══ Source data

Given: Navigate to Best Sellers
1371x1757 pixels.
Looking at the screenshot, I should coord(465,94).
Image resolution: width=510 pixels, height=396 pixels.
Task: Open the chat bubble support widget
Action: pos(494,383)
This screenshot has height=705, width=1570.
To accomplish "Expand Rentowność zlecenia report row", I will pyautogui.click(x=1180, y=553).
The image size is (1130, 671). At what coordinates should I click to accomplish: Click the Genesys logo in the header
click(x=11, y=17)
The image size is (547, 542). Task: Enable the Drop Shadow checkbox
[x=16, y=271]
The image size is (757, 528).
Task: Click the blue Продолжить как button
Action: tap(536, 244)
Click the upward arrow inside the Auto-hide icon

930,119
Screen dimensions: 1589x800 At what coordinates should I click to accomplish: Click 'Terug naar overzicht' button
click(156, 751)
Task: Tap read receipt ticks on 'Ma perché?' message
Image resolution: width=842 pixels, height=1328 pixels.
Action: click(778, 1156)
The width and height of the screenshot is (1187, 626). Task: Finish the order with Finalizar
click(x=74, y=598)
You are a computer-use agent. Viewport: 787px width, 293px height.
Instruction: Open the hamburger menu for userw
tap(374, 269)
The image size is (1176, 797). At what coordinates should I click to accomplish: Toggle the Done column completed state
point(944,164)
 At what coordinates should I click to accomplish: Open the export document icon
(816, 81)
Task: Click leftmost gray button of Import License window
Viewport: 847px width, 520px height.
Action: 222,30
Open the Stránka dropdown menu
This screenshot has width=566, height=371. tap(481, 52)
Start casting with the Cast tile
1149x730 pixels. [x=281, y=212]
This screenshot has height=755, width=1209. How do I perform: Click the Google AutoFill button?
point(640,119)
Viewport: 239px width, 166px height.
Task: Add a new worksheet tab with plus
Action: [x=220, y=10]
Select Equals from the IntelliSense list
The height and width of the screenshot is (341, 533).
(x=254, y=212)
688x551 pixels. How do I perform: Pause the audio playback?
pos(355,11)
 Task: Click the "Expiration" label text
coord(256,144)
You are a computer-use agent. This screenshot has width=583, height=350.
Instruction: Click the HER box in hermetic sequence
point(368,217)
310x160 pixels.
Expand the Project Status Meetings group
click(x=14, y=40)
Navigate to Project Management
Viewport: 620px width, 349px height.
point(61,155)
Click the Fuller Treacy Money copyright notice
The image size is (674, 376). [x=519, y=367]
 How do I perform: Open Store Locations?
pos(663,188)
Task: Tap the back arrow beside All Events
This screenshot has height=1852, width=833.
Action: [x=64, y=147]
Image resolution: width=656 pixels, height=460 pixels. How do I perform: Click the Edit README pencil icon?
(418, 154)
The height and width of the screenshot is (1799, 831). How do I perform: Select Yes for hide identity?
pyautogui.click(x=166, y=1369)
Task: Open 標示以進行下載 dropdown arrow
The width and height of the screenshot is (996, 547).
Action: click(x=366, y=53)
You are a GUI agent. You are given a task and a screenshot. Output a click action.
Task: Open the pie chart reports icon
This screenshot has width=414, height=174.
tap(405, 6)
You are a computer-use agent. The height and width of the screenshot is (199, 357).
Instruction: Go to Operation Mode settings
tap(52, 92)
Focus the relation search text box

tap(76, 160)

════

**Problem details**
Every entry must be output again exactly as it was given.

**The completed task**
Given: Navigate to Best Sellers
1371x1757 pixels.
Looking at the screenshot, I should coord(465,94).
Image resolution: width=510 pixels, height=396 pixels.
Task: Open the chat bubble support widget
Action: pos(494,383)
This screenshot has height=705, width=1570.
To accomplish "Expand Rentowność zlecenia report row", I will pyautogui.click(x=1180, y=553).
The image size is (1130, 671). At what coordinates should I click to accomplish: Click the Genesys logo in the header
click(x=11, y=17)
The image size is (547, 542). Task: Enable the Drop Shadow checkbox
[x=16, y=271]
The image size is (757, 528).
Task: Click the blue Продолжить как button
Action: tap(536, 244)
Click the upward arrow inside the Auto-hide icon

930,119
Screen dimensions: 1589x800 At what coordinates should I click to accomplish: Click 'Terug naar overzicht' button
click(156, 751)
Task: Tap read receipt ticks on 'Ma perché?' message
Image resolution: width=842 pixels, height=1328 pixels.
Action: click(778, 1156)
The width and height of the screenshot is (1187, 626). Task: Finish the order with Finalizar
click(x=74, y=598)
You are a computer-use agent. Viewport: 787px width, 293px height.
Instruction: Open the hamburger menu for userw
tap(374, 269)
The image size is (1176, 797). At what coordinates should I click to accomplish: Toggle the Done column completed state
point(944,164)
 At what coordinates should I click to accomplish: Open the export document icon
(816, 81)
Task: Click leftmost gray button of Import License window
Viewport: 847px width, 520px height.
Action: 222,30
Open the Stránka dropdown menu
This screenshot has width=566, height=371. tap(481, 52)
Start casting with the Cast tile
1149x730 pixels. [x=281, y=212]
This screenshot has height=755, width=1209. How do I perform: Click the Google AutoFill button?
point(640,119)
Viewport: 239px width, 166px height.
Task: Add a new worksheet tab with plus
Action: [x=220, y=10]
Select Equals from the IntelliSense list
The height and width of the screenshot is (341, 533).
(x=254, y=212)
688x551 pixels. How do I perform: Pause the audio playback?
pos(355,11)
 Task: Click the "Expiration" label text
coord(256,144)
You are a computer-use agent. This screenshot has width=583, height=350.
Instruction: Click the HER box in hermetic sequence
point(368,217)
310x160 pixels.
Expand the Project Status Meetings group
click(x=14, y=40)
Navigate to Project Management
Viewport: 620px width, 349px height.
point(61,155)
Click the Fuller Treacy Money copyright notice
The image size is (674, 376). [x=519, y=367]
 How do I perform: Open Store Locations?
pos(663,188)
Task: Tap the back arrow beside All Events
This screenshot has height=1852, width=833.
Action: [x=64, y=147]
Image resolution: width=656 pixels, height=460 pixels. How do I perform: Click the Edit README pencil icon?
(418, 154)
The height and width of the screenshot is (1799, 831). How do I perform: Select Yes for hide identity?
pyautogui.click(x=166, y=1369)
Task: Open 標示以進行下載 dropdown arrow
The width and height of the screenshot is (996, 547).
Action: click(x=366, y=53)
You are a GUI agent. You are given a task and a screenshot. Output a click action.
Task: Open the pie chart reports icon
This screenshot has width=414, height=174.
tap(405, 6)
You are a computer-use agent. The height and width of the screenshot is (199, 357).
Instruction: Go to Operation Mode settings
tap(52, 92)
Focus the relation search text box

tap(76, 160)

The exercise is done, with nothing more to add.